Many public health experts also worry that overstating the problem of waning vaccine-induced immunity in recommending booster shots for all adults risks further fuelling vaccine hesitancy. A focus on  booster shots for all when they may not be strictly necessary may serve to undermine confidence in the efficacy of the initial two shots of a COVID-19 vaccine.

It may also reinforce the impression that global governance and co-ordination on health is broken beyond repair. The World Health Organisation (WHO) has called for a global moratorium on vaccine boosters until at least the end of the year. Nonetheless, according to the life-sciences intelligence firm Airfinity, 16 countries worldwide are now offering boosters to anyone already vaccinated; 31 are offering them to specified age cohorts; 28 are offering only to high-risk individuals; 10 are offering them based on lower-efficacy initial vaccines; and 17 are offering them according to occupation. The numbers and criteria change by the day. Essentially, the argument for waiting has long since been lost.
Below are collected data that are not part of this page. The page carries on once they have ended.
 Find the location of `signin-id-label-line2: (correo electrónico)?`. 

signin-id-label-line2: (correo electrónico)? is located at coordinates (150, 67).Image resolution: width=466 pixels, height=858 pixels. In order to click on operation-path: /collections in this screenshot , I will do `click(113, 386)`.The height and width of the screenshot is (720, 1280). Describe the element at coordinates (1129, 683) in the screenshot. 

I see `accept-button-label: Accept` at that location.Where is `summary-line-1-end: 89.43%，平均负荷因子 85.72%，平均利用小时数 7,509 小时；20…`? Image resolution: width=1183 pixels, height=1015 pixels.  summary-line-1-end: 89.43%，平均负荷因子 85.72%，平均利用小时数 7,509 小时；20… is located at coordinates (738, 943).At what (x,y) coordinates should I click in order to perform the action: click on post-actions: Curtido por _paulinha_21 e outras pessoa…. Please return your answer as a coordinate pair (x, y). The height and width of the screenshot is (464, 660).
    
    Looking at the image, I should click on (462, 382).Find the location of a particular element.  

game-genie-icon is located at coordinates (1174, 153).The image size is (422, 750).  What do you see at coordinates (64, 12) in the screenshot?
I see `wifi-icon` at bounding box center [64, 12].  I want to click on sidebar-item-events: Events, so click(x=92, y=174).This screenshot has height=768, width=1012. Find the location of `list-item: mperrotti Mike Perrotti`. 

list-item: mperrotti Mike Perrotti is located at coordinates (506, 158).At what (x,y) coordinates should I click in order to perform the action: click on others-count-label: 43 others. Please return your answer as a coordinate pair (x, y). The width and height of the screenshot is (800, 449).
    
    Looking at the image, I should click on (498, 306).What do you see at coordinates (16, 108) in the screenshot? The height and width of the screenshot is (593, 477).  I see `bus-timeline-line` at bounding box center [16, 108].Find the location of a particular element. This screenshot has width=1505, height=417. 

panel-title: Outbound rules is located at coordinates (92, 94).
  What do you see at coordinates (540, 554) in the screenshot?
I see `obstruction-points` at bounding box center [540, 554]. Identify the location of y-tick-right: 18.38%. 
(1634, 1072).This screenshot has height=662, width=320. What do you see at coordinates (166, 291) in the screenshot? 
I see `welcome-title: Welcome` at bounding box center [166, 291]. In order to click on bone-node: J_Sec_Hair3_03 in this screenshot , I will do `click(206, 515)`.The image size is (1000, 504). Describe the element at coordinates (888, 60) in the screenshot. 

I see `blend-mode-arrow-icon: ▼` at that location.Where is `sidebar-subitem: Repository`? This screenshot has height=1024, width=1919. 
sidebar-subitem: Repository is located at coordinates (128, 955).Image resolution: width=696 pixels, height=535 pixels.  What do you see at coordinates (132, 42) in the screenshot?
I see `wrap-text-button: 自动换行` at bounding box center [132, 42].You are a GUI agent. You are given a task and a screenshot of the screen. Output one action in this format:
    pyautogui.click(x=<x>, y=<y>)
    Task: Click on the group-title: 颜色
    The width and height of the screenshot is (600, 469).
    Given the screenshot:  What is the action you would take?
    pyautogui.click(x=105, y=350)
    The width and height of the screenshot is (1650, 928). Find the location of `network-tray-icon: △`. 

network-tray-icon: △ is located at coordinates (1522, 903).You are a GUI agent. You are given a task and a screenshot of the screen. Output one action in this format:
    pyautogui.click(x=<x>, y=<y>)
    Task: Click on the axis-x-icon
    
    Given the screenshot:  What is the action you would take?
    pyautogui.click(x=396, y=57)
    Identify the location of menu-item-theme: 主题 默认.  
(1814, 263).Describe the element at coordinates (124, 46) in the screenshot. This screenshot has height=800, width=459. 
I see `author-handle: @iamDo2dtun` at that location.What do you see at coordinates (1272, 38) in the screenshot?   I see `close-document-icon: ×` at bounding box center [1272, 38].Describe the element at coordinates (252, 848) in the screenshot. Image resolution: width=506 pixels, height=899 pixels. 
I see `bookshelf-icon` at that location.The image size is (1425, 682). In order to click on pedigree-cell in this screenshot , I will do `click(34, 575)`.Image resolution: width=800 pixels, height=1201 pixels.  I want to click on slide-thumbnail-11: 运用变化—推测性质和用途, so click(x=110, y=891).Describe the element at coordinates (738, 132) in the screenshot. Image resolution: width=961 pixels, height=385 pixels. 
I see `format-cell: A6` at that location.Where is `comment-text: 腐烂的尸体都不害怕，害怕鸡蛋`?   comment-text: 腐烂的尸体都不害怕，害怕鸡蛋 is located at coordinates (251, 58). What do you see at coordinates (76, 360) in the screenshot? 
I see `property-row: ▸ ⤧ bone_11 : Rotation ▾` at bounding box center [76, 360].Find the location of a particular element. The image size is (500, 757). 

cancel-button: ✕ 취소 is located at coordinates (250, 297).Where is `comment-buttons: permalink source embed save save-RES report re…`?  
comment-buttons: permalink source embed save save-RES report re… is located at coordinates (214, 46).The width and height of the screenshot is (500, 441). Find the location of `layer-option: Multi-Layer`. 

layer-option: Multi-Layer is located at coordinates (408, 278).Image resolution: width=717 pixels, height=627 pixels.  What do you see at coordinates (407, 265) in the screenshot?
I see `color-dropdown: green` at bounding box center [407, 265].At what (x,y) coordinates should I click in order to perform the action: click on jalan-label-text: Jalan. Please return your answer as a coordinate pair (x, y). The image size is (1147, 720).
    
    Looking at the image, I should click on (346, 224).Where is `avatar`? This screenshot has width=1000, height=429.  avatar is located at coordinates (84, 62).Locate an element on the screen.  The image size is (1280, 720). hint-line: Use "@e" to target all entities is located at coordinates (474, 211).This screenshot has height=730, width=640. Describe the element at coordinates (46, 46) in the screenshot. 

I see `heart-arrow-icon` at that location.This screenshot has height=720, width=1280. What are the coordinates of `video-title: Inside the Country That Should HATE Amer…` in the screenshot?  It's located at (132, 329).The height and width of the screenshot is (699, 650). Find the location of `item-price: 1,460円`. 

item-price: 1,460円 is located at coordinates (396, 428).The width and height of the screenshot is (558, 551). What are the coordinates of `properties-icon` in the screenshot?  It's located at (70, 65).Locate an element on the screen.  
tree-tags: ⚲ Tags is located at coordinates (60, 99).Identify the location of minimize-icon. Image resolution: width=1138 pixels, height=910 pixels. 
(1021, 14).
According to Our World In Data over recent weeks roughly 10% of all shots being administered worldwide have been boosters; the Oxford-based data provider reckons that the cumulative total of boosters administered is now over 170 million, 50 million of which have been deployed in China. But reporting of this data may not yet be as reliable as that for the primary vaccine doses.

In global perspective

While constrained supply of vaccines is less of an issue than it was in previous months, the reality of very uneven access to vaccines remains crucial, for public health, equity, and strategically. Focussing on boosters for the fully-vaccinated in advanced and the wealthier middle-income economies represents a clear political choice: to take the risk that new variants will emerge in unvaccinated populations and to treat global vaccine inequality as a second-order issue at best.  While over 50% of North Americans and Europeans are fully-vaccinated, fewer than 7% of Africans are vaccinated. This adds a further risk, of social and political instability in unvaccinated countries, which are often fragile and highly indebted, eventually coming back to haunt those currently so eager to rush ahead with boosters.